#### Votre tâche
Pouvez-vous reprendre le texte sur la dignité personnelle en renommant « divinité laïque » en « divinité profane » ? Commencez aux mots « Cette dignité personnelle » et arrêtez-vous après « à notre dignité. ».

#### Extrait source
◇ ◇ ◇
Tous ces besoins forment une hiérarchie où chacun occupe une place déterminée, correspond à un degré de développement déterminé et possède une valeur correspondante. Il y a inégalité des besoins au point de vue de leur valeur morale. Les uns sont supérieurs, les autres inférieurs.

Le besoin de créer, d’agir, dont nous avons déjà parlé, produit à l’aide de notre imagination un « moi idéal », qui forme un élément relativement constant dans l’éternel va-et-vient de nos sensations, impressions et désirs. Ce moi idéal, c’est la « dignité personnelle ». C’est la valeur morale que l’homme s’attribue à lui-même et à ses semblables. La personnalité humaine se dédouble. Le « moi réel » respecte le « moi idéal » qui n’existe que dans ma conscience. Le besoin d’unité et d’harmonie a provoqué ce moi idéal. Chez Kant, ce même besoin est la cause du moi psychologique, de cette notion de la personnalité qui accompagne chacune de nos actions, ou, pour mieux dire, chacun de nos actes dont nous nous croyons les auteurs responsables.

Cette dignité personnelle marque une certaine supériorité de notre individualité. C’est une sorte de divinité laïque que nous nous sommes créée en nous-mêmes et envers laquelle nous contractons certaines obligations. Nous disons, par exemple, que tel acte correspond ou ne correspond pas à notre dignité.
◇ ◇ ◇
#### Données fournies
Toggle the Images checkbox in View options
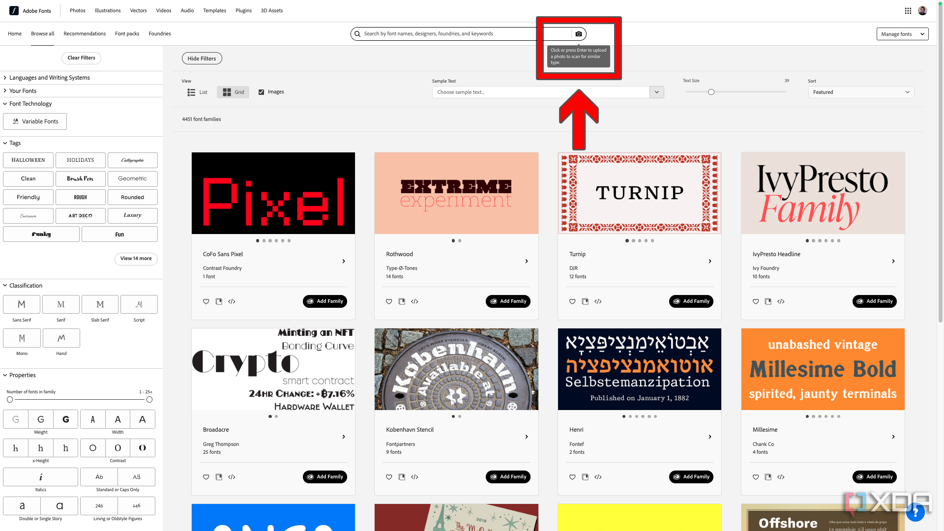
◇ ◇ ◇
#### Solution proposée
Cette dignité personnelle marque une certaine supériorité de notre individualité. C’est une sorte de divinité profane que nous nous sommes créée en nous-mêmes et envers laquelle nous contractons certaines obligations. Nous disons, par exemple, que tel acte correspond ou ne correspond pas à notre dignité.